§ **Goal of the exercise**
Return the data unchanged, from its first line through the line containing "tap(1093, 152)", both included.

§ **Dataset content**
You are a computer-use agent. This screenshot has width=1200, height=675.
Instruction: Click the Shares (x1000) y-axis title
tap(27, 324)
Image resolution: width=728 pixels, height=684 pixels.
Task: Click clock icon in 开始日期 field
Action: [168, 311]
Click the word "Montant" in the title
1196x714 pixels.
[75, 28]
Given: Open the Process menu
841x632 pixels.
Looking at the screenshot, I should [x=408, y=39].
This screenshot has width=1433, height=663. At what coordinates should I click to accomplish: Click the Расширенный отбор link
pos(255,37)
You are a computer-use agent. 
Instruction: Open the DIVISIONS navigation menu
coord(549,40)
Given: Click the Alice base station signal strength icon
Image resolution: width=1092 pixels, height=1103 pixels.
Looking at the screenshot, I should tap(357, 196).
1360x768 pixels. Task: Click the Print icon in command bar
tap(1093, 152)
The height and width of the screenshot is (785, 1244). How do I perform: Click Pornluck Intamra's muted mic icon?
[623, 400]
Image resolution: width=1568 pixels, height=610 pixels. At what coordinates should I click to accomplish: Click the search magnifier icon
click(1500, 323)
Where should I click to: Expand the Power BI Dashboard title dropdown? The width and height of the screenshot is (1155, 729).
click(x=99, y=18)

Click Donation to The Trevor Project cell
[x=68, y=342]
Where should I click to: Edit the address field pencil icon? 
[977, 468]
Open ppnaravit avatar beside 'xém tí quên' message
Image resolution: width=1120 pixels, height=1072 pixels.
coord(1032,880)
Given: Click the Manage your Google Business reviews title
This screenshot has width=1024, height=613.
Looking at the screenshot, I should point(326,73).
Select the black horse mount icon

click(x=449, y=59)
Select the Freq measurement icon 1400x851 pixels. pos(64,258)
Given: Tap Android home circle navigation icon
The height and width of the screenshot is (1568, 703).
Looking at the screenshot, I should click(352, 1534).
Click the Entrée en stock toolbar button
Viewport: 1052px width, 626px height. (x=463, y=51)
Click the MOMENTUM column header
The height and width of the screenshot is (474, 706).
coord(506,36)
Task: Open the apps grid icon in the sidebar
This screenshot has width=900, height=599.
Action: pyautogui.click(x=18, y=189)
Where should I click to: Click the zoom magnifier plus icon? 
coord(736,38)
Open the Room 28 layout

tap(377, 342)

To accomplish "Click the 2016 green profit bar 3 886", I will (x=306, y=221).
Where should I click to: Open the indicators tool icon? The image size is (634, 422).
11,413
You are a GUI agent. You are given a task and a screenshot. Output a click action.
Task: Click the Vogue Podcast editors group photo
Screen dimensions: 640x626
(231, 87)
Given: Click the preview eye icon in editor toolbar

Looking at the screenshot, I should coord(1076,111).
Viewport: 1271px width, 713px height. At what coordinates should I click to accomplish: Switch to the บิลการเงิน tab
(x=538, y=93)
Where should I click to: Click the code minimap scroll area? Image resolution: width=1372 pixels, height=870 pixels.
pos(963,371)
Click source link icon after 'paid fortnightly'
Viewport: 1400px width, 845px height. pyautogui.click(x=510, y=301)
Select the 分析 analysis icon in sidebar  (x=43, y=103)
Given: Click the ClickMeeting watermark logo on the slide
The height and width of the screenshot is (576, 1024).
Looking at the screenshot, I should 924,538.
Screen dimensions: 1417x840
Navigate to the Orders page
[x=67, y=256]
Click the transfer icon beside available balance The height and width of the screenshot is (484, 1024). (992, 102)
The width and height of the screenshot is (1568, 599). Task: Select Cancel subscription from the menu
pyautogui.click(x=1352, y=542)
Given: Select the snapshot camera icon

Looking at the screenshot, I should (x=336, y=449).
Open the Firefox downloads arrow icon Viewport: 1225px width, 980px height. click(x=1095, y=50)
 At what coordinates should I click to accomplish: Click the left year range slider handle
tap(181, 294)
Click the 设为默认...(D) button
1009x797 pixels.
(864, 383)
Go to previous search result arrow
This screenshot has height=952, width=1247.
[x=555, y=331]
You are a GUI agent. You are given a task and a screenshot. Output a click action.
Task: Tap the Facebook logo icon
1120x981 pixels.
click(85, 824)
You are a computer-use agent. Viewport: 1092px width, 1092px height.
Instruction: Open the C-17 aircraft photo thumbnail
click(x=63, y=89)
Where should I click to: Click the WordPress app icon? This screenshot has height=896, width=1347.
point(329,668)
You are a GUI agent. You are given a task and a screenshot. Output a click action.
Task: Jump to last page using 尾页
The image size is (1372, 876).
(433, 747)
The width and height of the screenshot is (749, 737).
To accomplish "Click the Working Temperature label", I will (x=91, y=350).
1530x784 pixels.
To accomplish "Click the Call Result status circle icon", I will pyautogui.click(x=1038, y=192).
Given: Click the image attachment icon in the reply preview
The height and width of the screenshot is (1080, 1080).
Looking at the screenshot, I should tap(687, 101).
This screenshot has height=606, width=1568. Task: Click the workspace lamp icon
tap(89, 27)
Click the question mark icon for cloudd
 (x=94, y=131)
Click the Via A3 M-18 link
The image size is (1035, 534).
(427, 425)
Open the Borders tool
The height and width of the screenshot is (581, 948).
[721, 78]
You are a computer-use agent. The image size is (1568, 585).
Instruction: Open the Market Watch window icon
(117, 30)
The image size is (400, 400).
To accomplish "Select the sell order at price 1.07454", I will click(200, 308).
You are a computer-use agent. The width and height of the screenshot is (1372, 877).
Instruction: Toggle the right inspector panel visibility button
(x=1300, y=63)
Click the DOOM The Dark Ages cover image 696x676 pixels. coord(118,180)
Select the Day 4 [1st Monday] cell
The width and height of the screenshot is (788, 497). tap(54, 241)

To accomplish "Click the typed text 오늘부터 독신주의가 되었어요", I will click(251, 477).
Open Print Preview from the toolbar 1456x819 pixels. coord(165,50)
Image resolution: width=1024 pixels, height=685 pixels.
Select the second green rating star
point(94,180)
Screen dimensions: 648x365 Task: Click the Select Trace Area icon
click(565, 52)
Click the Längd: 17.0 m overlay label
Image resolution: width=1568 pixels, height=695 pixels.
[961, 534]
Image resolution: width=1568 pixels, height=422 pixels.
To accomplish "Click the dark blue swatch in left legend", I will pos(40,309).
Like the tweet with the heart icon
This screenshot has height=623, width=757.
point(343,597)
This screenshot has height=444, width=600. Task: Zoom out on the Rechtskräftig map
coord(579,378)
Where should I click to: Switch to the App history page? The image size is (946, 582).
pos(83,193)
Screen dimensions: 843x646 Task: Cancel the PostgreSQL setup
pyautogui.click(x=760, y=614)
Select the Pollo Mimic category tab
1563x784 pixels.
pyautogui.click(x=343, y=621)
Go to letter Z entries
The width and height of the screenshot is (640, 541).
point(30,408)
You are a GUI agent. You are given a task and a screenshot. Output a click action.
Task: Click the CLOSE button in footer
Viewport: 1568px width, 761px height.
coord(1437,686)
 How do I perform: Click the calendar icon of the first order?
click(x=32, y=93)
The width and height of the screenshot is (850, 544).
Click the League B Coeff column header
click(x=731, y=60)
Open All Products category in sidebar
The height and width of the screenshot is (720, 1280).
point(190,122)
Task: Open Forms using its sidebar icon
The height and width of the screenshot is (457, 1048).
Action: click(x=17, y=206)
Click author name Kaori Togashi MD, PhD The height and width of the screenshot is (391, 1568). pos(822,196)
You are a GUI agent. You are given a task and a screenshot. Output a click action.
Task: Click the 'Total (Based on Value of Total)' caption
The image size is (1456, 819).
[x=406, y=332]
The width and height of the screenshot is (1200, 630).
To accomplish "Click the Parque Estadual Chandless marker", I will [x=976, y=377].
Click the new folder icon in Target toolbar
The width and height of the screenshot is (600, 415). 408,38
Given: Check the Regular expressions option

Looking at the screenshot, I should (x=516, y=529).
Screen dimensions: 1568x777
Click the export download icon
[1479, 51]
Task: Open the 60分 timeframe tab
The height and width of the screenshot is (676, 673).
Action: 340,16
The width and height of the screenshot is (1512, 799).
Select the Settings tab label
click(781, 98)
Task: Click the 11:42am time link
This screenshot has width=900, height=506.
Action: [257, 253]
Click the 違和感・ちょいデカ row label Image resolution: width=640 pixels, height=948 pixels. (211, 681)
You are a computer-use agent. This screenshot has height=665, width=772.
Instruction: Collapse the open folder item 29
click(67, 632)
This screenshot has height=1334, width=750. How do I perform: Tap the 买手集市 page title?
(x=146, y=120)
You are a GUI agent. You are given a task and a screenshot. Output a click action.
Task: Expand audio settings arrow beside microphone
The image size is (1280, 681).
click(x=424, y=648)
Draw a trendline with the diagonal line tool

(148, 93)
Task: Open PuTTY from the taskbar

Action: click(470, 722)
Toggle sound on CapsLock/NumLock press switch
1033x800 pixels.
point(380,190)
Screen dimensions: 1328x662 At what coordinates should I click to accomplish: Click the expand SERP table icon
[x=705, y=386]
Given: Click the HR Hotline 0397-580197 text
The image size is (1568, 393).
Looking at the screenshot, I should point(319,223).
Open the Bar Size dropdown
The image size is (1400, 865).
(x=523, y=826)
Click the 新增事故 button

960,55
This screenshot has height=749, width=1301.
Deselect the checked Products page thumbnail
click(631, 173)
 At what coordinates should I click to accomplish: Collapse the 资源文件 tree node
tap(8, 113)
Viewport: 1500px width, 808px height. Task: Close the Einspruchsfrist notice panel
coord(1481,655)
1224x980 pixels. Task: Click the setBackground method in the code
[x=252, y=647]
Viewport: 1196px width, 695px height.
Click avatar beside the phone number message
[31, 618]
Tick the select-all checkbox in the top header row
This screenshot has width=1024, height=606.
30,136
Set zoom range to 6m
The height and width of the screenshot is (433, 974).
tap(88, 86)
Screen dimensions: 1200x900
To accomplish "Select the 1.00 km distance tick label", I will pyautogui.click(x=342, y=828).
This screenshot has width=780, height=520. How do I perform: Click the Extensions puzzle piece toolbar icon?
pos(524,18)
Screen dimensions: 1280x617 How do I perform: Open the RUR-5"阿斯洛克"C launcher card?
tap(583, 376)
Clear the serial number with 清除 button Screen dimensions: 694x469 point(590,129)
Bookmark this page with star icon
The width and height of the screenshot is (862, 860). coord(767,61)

§ **Exercise answer**
You are a computer-use agent. This screenshot has width=1200, height=675.
Instruction: Click the Shares (x1000) y-axis title
tap(27, 324)
Image resolution: width=728 pixels, height=684 pixels.
Task: Click clock icon in 开始日期 field
Action: [168, 311]
Click the word "Montant" in the title
1196x714 pixels.
[75, 28]
Given: Open the Process menu
841x632 pixels.
Looking at the screenshot, I should [x=408, y=39].
This screenshot has width=1433, height=663. At what coordinates should I click to accomplish: Click the Расширенный отбор link
pos(255,37)
You are a computer-use agent. 
Instruction: Open the DIVISIONS navigation menu
coord(549,40)
Given: Click the Alice base station signal strength icon
Image resolution: width=1092 pixels, height=1103 pixels.
Looking at the screenshot, I should tap(357, 196).
1360x768 pixels. Task: Click the Print icon in command bar
tap(1093, 152)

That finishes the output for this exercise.